11142015Sat
Last updateFri, 13 Nov 2015 5pm

Everyone has a hurricane story. This one’s about getting your work done with a scared/wise young gelding 

Destructive storms of the past were a main topic of intent tales both before and after Hurricane Patricia’s arrival last Friday. 

A close Mexican friend reminded me of the wind-whipped storm that had hit mountains overlooking his local fields and pastures.  There I had kept a small herd of stock in exchange for helping him with planting and harvesting.  Mexico was an agricultural economy then.  Livestock possessed critical value.   

After a taste of rough preliminary winds that long-past rainy season, Guicho Padilla helped me get ready to look for some missing animals.  We hoped rainstorms wouldn’t block my search for run-away stock – some round-up steers, some dry milk cows, plus his dappled stallion.  I was missing two geldings and a young bull. 

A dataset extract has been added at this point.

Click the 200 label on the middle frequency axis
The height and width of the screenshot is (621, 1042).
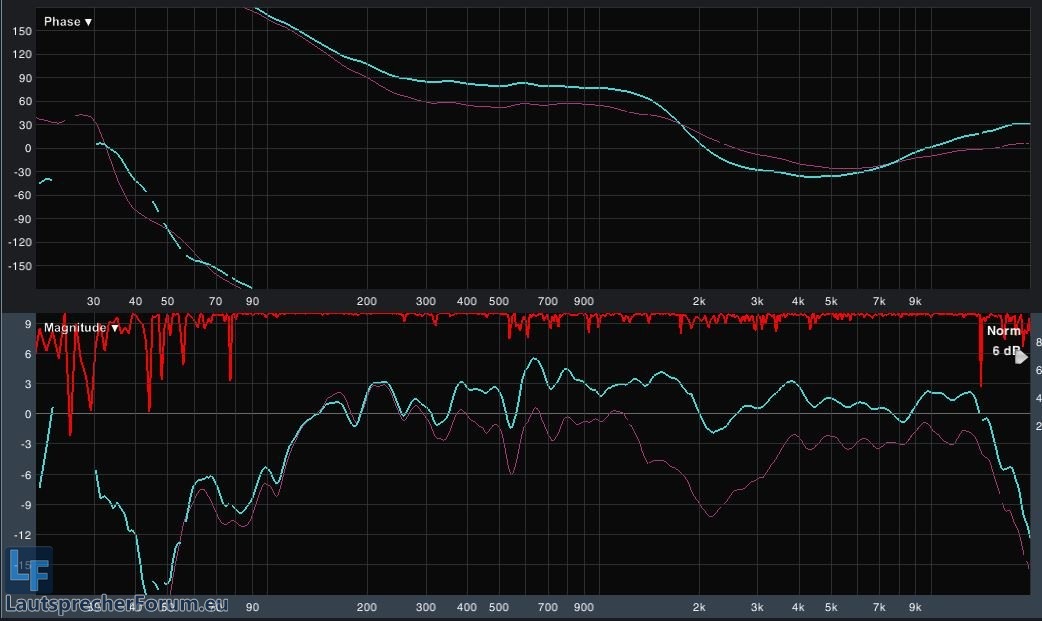pos(367,300)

Fences were down, the trail nearly washed away by heavy mountain run-off as Guicho wished me “buena suerte”.  Tracks were barely discernible, but good enough.  I was aboard a young gray gelding called Alacran Dos.  He was still spooky.  But like his mother, he was had stamina.  No ride was too rough or too long.   Yet much of the world still made him jumpy.  

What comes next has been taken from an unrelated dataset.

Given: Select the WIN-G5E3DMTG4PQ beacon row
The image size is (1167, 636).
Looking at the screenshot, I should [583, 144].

The soil up where my friends and I did much of our work was mostly clay, slippery as a ski slope in heavy storms.  My mount was jumpy as we ran into a protril (colt pasture) that the early storm had worked over.  It was partly a jungle of tall wild weeds and brush.  The  barbed wire fencing was sagging, the posts loose.  Squinting at the sky, I said aloud, “The stock first, fixing this mess afterwards.”